Bombshell nails Ailes with Lithgow’s performance; he wasn’t some one-dimensional monster, he was charming and funny and sometimes kind while also simultaneously being an abusive, lecherous menace. Why not give the women of Fox News an equally honest portrayal? It would make for a harder-edged movie, but it would ultimately be easier to swallow.
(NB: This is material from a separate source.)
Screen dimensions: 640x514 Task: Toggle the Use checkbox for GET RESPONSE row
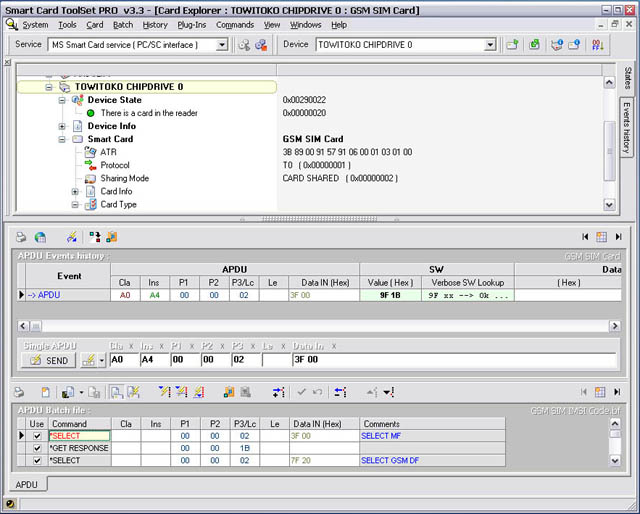point(37,448)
Kathy Scruggs did not deserve the treatment Richard Jewell gave her. But Megyn Kelly and Gretchen Carlson do not deserve the treatment they receive in Bombshell, either. Female journalists are poorly served when movies lean into the slutty-reporter cliché. But everyone is poorly served when propagandists get collapsed into pillars of female empowerment simply by dint of their victimhood and celebrity. I’ve been asking myself which film’s inappropriate characterization bothered me more, but maybe that’s the wrong question. While there are some rare exceptions, like Rachel McAdams portraying real-life Boston Globe reporter Sacha Pfeiffer in 2015’s Spotlight, it’s much easier to find examples of movies that get female reporters wrong than right. Maybe I should be posing a more basic question. Why is it so hard for Hollywood to portray a female journalist realistically? I’d like to see that story broken.